La pratique des sports à risques se caractérise par un engagement émotionnel de la part des participant(e)s du fait des caractéristiques exceptionnelles du milieu dans lequel ils (elles) évoluent (Cogan & Brown, 1999). En effet, cette pratique conjugue la confrontation aux limites (institutionnelles, identitaires, dépassement de soi…), la recherche d’éprouvés intenses (sensation de vertige, de vitesse, de contrôle…), et le besoin de régulation émotionnelle (reconnaissance des affects, renforcement narcissique, actions contra dépressives…), et pourrait donc refléter l’expression d’un mécanisme servant à masquer des conflits intrapsychiques.

Ainsi, par les réactions internes et externes que les conduites à risques suscitent, elles entraînent des mécanismes de régulation, variables selon les caractéristiques psycho-affectives des sujets (Selosse, 1998). Les objectifs adaptatifs de la régulation émotionnelle sont doubles.
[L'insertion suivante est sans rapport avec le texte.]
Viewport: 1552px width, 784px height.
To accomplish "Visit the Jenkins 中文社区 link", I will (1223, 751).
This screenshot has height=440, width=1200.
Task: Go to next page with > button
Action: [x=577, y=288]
Premièrement elle permet de prévenir des niveaux de stress des émotions négatives et positives (Grolnick et al., 1996 ; Kopp, 1989 ) et des

comportements non adaptés (Cicchetti et al., 1995 ; Cicchetti et al., 1991).

Deuxièmement, elle est prédominante dans l’ouverture et la flexibilité émotionnelle (Labouvie-Vief et al., 1989).

Dans ce contexte, la recherche de stimulation (éprouvés intenses) à travers des conduites à risques deviendrait un moyen d’auto-régulation des troubles psycho-affectifs (Levenson, 1990 ; Michel et al., 1997 ; Shapiro et al., 1998 ; Spies, Hesse, Brandes, 1997 ; Taylor & Hamilton, 1997). Des études sur des sportifs prenant des risques intenses (Breivik, 1996 ; Dahlbäck, 1990 ; McMillen & Rachman, 1988 ; Ryn, 1969, 1988) semblent converger dans ce sens. Ainsi, la prise de risques chez les femmes serait dépendante d’un besoin de compenser ou de fuir les difficultés émotionnelles éprouvées dans leur quotidien. Bien que certaines activités soient théoriquement identifiées comme ayant une fonction d’évitement (toxicomanie, alcoolémie…) et d’autres une fonction de compensation (alpinisme, expédition…), la plupart des conduites à risques sont ambivalentes et servent ces deux fonctions à la fois ou par intermittence. De plus, les éprouvés émotionnels induits par l’engagement dans des sports extrêmes seraient recherchés non seulement pour autoréguler ses propres affects positifs et/ou négatifs mais aussi pour eux-mêmes. C’est-à-dire comme point de départ d’une exploration, ou d’une construction psycho émotionnelle.

Il semble donc justifié d’analyser les traits de personnalité des femmes engagées dans une activité sportive à risques afin de tenter de mieux comprendre leur organisation psychologique, sur le plan émotionnel et affectif.